***** EXTRAIT

Teinture de feuilles fraîches
Placez les feuilles fraîches dans un bocal. Pour chaque 100 g de feuilles, utilisez 200 ml d’alcool à 80° non dénaturé. Lestez les feuilles à l’aide d’un galet ou utilisez ma méthode en ayant recours à une presse à café (vidéo : http://bit.ly/2wEpA77). Laissez macérer deux semaines, puis pressez, filtrez et stockez.
Teinture de feuilles sèches
Si vos feuilles ont été séchées récemment, cette préparation sera très satisfaisante aussi. Suivez la même méthode que précédemment, mais utilisez 500 ml d’alcool à 45° pour 100 g de feuilles sèches.
Posologie Pour ces deux formes de teintures, prendre entre 80 et 120 gouttes 3 fois par jour en fonction du contexte et de l’effet recherché.
Autres préparations
Infusions de feuilles
L’infusion, à partir de feuilles fraîches ou sèches, est très agréable à boire, avec un goût riche rappelant la racine de réglisse ou celle de ginseng, et une petite amertume en arrièreplan. Utilisez une pincée de feuilles par tasse et buvez 2 à 3 tasses par jour.

**********

TRAVAIL À FAIRE.
**A.** Selon l'extrait, quelle quantité d'alcool à 45° faut-il pour 100 g de feuilles sèches ?
**B.** Réécrivez le passage de l'extrait allant de « Teinture de feuilles fraîches » à « filtrez et stockez. », en remplaçant « galet » par « caillou ».
**C.** Prolongez le texte sur les préparations à base de feuilles à partir de sa dernière phrase.

***** DONNÉES FOURNIES

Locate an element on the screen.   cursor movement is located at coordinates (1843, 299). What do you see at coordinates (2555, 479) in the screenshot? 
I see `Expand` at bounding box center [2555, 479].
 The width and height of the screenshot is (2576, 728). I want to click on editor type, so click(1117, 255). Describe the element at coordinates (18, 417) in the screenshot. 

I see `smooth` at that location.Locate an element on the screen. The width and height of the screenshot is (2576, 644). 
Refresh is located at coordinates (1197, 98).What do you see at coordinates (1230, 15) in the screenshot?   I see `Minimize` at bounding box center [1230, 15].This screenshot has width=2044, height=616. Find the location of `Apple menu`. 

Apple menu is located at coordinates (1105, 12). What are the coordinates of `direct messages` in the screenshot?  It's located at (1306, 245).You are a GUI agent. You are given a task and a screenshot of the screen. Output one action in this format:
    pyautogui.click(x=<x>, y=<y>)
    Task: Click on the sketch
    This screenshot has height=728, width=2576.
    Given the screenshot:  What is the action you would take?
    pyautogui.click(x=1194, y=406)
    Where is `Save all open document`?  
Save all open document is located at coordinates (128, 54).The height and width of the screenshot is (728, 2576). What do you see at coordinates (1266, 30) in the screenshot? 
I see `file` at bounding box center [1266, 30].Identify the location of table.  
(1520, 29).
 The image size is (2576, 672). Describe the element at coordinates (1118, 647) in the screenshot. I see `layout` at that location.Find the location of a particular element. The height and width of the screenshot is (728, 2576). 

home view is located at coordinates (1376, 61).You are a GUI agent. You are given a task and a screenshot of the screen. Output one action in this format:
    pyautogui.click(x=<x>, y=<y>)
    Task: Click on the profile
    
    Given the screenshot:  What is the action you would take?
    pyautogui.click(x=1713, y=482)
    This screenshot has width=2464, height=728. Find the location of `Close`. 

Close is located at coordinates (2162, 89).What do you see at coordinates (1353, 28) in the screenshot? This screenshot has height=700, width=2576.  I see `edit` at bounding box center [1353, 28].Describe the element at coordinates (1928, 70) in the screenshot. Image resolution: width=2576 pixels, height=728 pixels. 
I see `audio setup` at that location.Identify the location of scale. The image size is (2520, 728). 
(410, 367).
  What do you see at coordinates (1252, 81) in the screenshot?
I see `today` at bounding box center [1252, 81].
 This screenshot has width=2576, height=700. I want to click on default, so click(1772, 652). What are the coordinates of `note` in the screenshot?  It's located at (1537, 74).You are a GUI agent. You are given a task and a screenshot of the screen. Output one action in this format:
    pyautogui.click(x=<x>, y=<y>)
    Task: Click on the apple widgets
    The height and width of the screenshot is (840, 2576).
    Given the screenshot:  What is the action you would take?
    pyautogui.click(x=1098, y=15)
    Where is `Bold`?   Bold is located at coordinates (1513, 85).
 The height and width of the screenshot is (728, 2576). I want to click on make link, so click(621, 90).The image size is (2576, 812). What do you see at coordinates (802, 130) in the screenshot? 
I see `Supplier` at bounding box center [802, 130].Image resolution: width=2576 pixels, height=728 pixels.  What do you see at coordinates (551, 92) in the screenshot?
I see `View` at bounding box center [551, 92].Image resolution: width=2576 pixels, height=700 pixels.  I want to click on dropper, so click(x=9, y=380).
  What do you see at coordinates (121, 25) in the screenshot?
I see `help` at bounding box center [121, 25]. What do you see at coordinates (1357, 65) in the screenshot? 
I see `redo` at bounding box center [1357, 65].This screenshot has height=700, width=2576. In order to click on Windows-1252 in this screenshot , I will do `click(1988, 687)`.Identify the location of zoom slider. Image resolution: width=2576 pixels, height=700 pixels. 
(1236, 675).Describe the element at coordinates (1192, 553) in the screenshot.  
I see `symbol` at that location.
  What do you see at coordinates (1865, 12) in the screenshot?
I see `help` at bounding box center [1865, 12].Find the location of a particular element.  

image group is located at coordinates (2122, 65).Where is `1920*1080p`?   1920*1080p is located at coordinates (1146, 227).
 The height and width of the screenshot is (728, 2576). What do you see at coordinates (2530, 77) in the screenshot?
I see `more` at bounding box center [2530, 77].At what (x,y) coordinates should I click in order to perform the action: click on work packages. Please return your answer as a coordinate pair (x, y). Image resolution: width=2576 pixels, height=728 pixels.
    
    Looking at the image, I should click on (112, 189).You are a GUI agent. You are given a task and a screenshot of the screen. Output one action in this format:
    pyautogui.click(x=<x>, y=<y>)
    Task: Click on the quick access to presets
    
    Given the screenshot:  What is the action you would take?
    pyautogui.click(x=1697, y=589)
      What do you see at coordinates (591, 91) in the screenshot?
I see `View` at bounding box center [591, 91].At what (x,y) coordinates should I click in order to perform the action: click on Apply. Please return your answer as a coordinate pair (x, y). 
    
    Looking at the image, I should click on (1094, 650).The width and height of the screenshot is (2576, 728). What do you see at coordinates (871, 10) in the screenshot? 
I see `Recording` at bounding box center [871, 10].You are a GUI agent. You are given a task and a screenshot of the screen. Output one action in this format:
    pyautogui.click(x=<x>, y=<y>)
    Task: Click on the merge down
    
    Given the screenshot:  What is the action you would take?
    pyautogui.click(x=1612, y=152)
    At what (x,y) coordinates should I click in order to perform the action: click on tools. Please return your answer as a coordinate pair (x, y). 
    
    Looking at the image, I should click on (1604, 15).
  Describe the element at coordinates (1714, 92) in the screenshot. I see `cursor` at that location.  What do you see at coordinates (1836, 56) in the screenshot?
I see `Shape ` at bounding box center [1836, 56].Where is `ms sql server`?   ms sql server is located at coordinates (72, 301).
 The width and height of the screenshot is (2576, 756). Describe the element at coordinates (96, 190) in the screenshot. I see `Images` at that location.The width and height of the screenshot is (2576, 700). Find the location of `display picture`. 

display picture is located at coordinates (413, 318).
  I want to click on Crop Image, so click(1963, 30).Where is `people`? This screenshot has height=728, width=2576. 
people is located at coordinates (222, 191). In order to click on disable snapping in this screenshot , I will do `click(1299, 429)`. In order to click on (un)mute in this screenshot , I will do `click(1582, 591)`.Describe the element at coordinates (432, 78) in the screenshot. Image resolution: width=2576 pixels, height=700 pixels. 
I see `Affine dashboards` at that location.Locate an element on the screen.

**********

VOS RÉPONSES.
**A.** 500 ml.

**B.**
Teinture de feuilles fraîches
Placez les feuilles fraîches dans un bocal. Pour chaque 100 g de feuilles, utilisez 200 ml d’alcool à 80° non dénaturé. Lestez les feuilles à l’aide d’un caillou ou utilisez ma méthode en ayant recours à une presse à café (vidéo : http://bit.ly/2wEpA77). Laissez macérer deux semaines, puis pressez, filtrez et stockez.

**C.**
Feuilles à croquer au jardin
C’est ma forme favorite. En période de stress, je mâche deux belles feuilles deux fois par jour. Le goût est très prononcé, mais pas désagréable. Ceci vous permettra de bénéficier pleinement de la présence de votre plante au jardin. On ne peut pas faire plus frais !
À savoir
Le jiaogulan est considéré comme une plante adaptogène et doit être pris sur une période d’au moins 4 à 6 semaines, voire plus en cas de pathologie chronique à gérer.
Des associations judicieuses
Utiliser une plante seule n’est pas forcément optimal face à un problème de santé. Il peut se révéler utile de procéder à de bonnes combinaisons. Voici quelques idées d’associations : • Pour un effet antioxydant et protecteur puissant, associez jiaogulan et romarin (Rosmarinus officinalis). • Pour un effet protecteur cardiovasculaire, associez jiaogulan et aubépine (Crataegus monogyna, ou C. laevigata). • Pour un problème d’hypertension qui varie en fonction du niveau de stress, combinez jiaogulan et passiflore (Passiflora incarnata).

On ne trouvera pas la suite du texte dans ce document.